Copy the records from the line with "You are a computer-use agent. The" through the end, substituting "header menu" for "top navigation" and keeping everything else unchanged. Omit the pictures.

═════ Supplied data

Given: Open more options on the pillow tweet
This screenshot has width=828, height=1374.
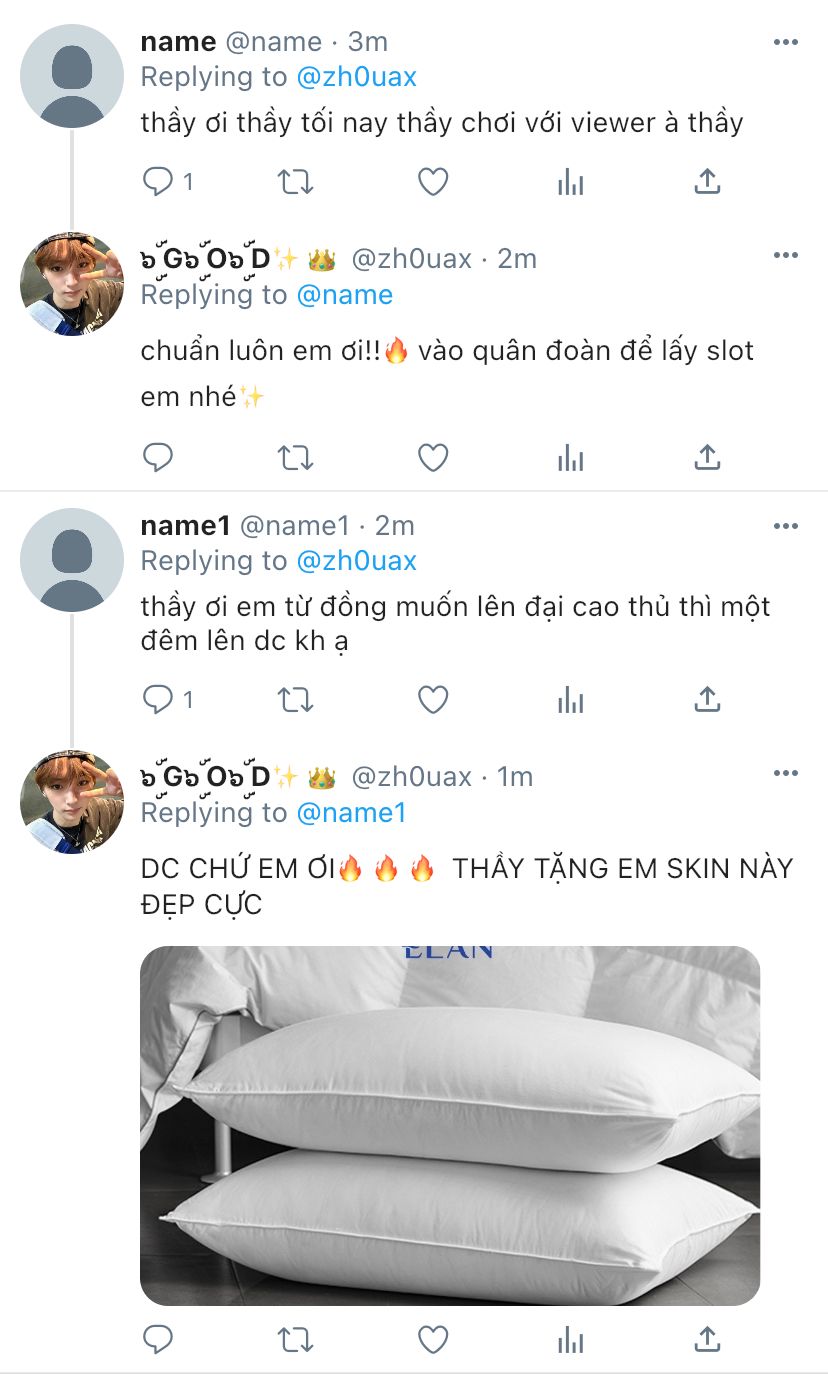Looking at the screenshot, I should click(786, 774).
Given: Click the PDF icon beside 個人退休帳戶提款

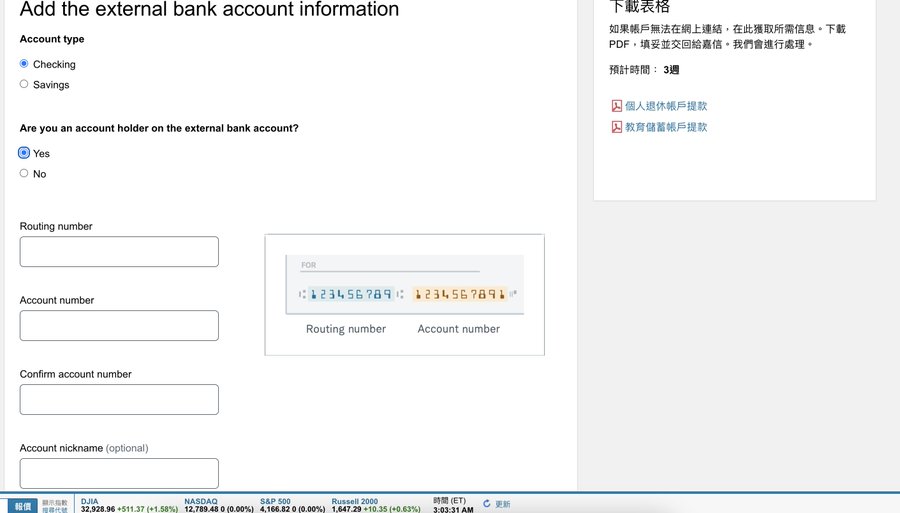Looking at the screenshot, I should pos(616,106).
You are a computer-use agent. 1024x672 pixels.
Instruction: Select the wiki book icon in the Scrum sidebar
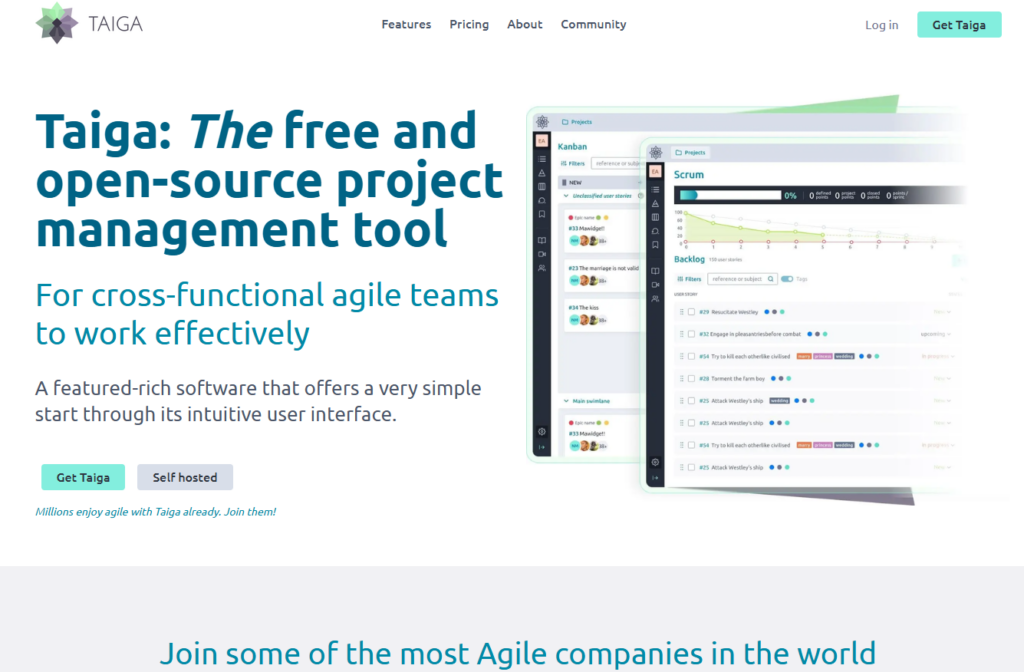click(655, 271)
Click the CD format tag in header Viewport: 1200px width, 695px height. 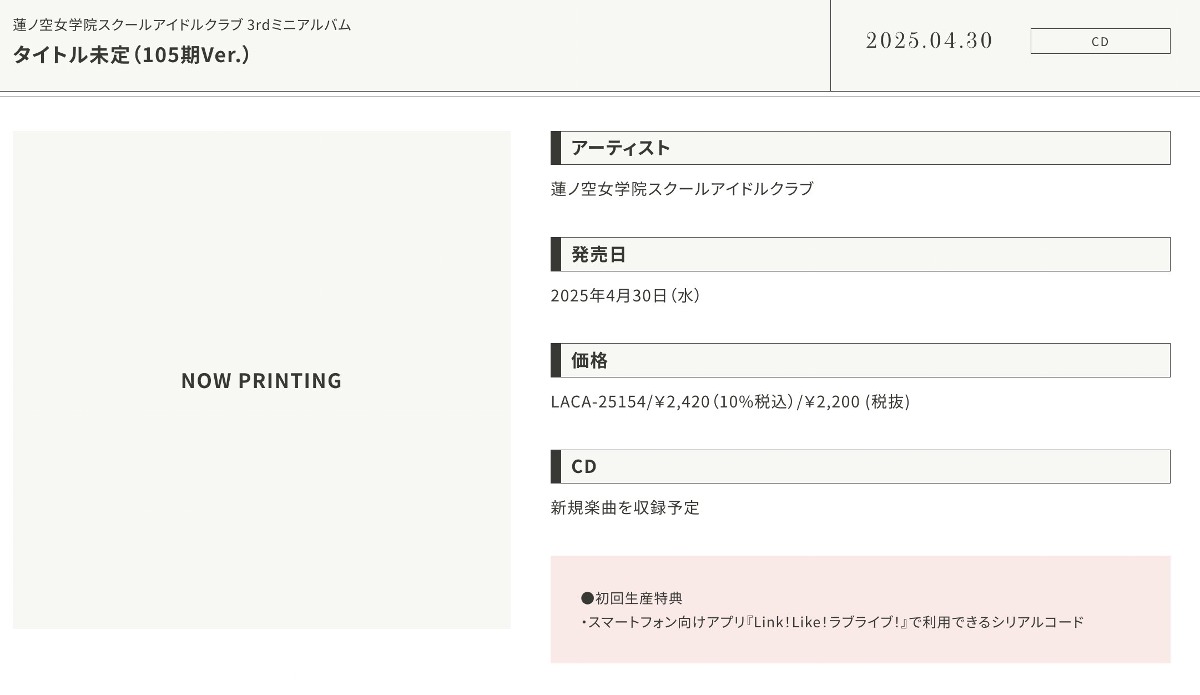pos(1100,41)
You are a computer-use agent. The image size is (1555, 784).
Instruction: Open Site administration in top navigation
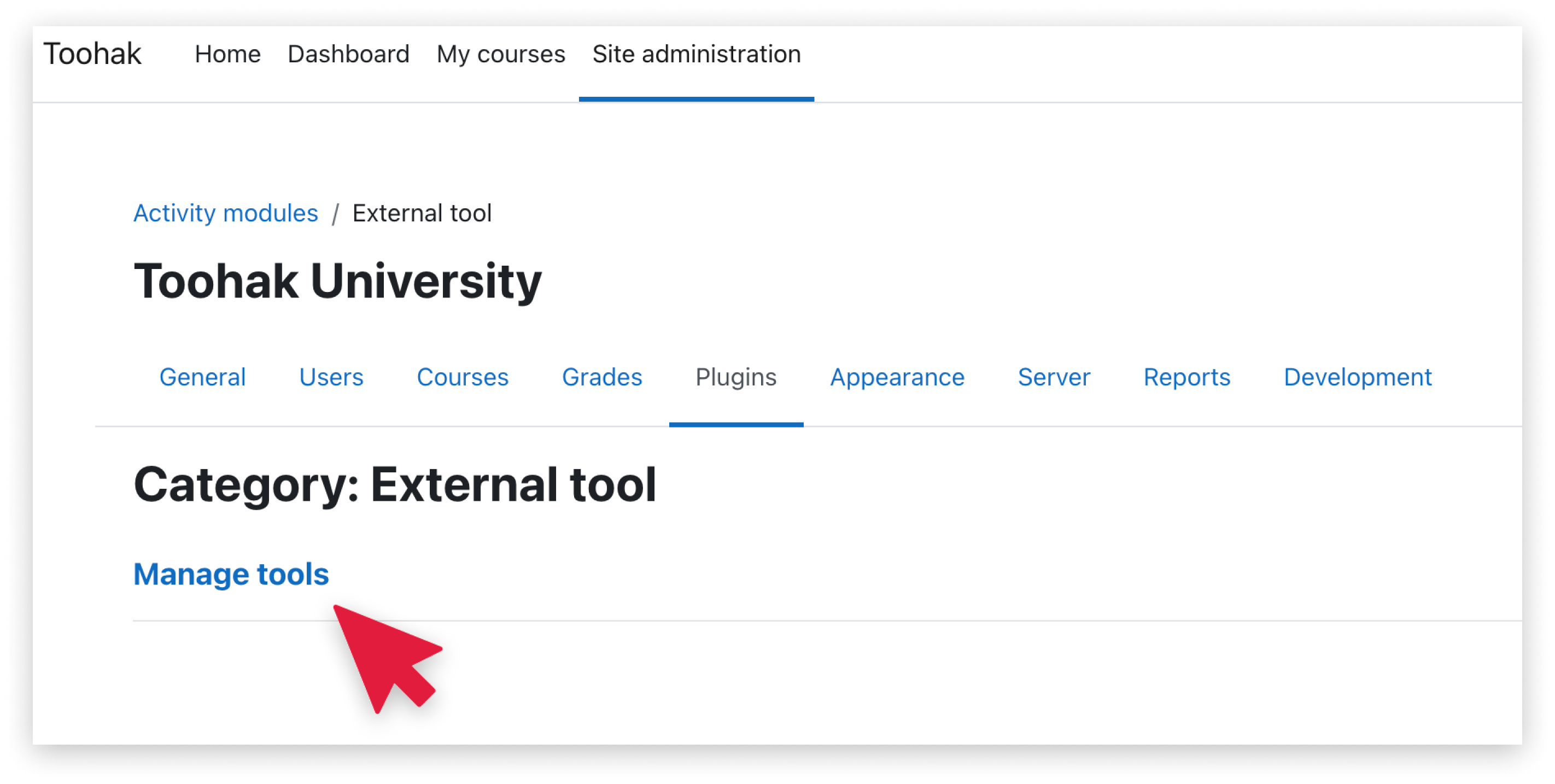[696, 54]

══════════

▶ Task response:
You are a computer-use agent. The image size is (1555, 784).
Instruction: Open Site administration in header menu
[696, 54]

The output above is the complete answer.